The Poetry of Samuel Irving Bellman
It was a surprise when Joel Bellman and his brother, Jonathan, discovered that his father not only wrote but published poems in his lifetime that they knew nothing about. It is our privilege here to publish two of their father’s poems.
—Editor
When my dad died in 2009, it fell to my brother, Jonathan, and me to sort through the archives and academic detritus he had amassed over a long tenure as a university English professor. As both a doting father and a dedicated teacher, he always championed a life of the mind, but was living disproof of the old cliché that “those who can’t do, teach.” He taught writing, but he also wrote, prolifically: reviews, essays, short stories, and poems for a wide variety of journals, frequently returning to themes of childhood, learning, his literary heroes, and mortality.

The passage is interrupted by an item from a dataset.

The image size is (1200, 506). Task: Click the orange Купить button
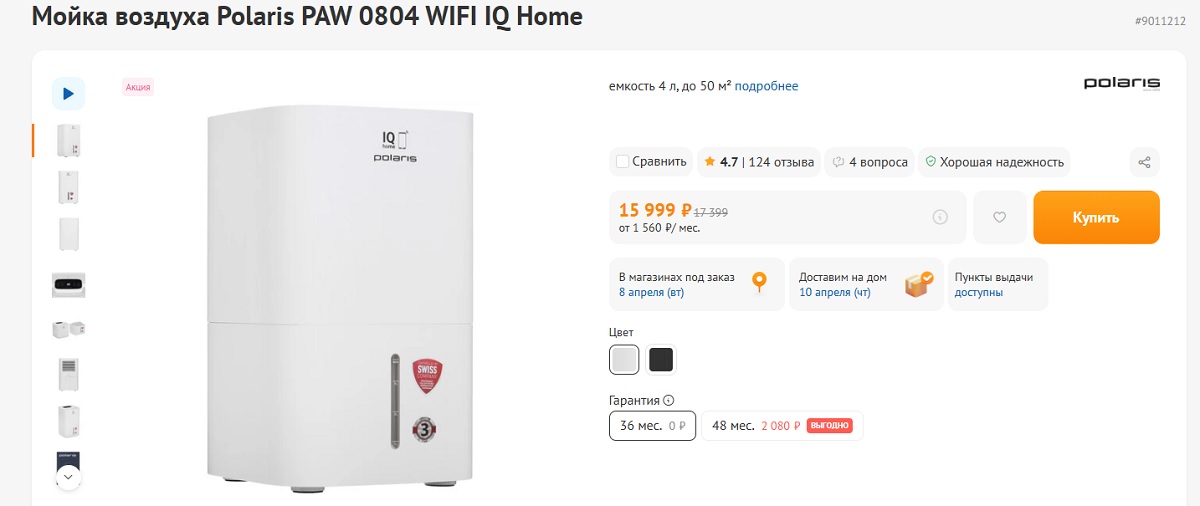point(1096,217)
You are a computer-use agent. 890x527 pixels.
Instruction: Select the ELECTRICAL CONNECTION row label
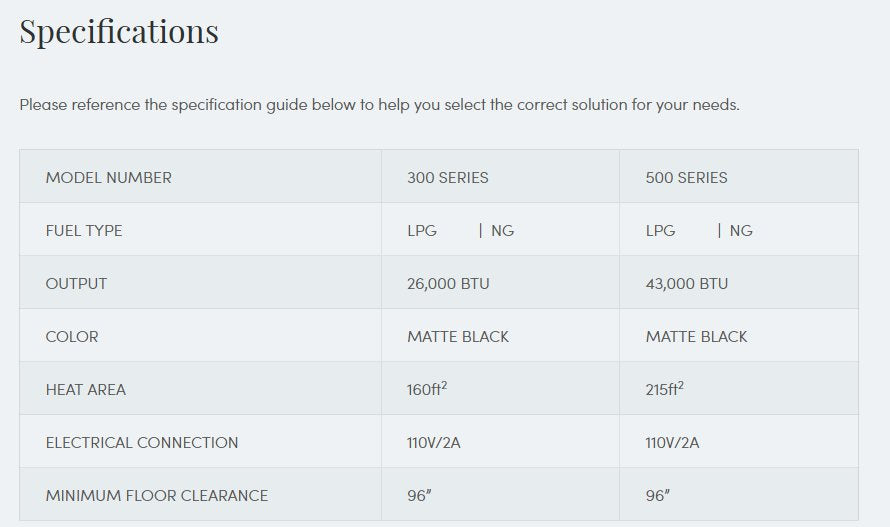click(142, 443)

Here’s a sample of his poetry (published between 1967-2005).
—Joel Bellman
1. Professor to Student
Teach me to cheat myself of time
and I will steal a slate from
who knows where
and show each ache of truth
that I’ve sustained.
Grade me when I have raged
about what others cannot help,
that I might earn the boon
of being near a growing mind
that thoroughly itself trained
2. An Exceptional Child
Waves lapping the shore
Like dumb dogs their drink.
Only the little sand crabs
Know where they are going.
There are too many bathers at this beach
She looks blankly.
Her face if milk white,
It is like a piece of puffy cloud:
She may laugh suddenly at any moment.
The other children have a wide range of pleasures
In or out of the water.
Son her mother will have to take her home
Where she will start to cry
Because it is not full of happy umbrellas
And wet people in all sizes.
I will tell no one what we two have in common.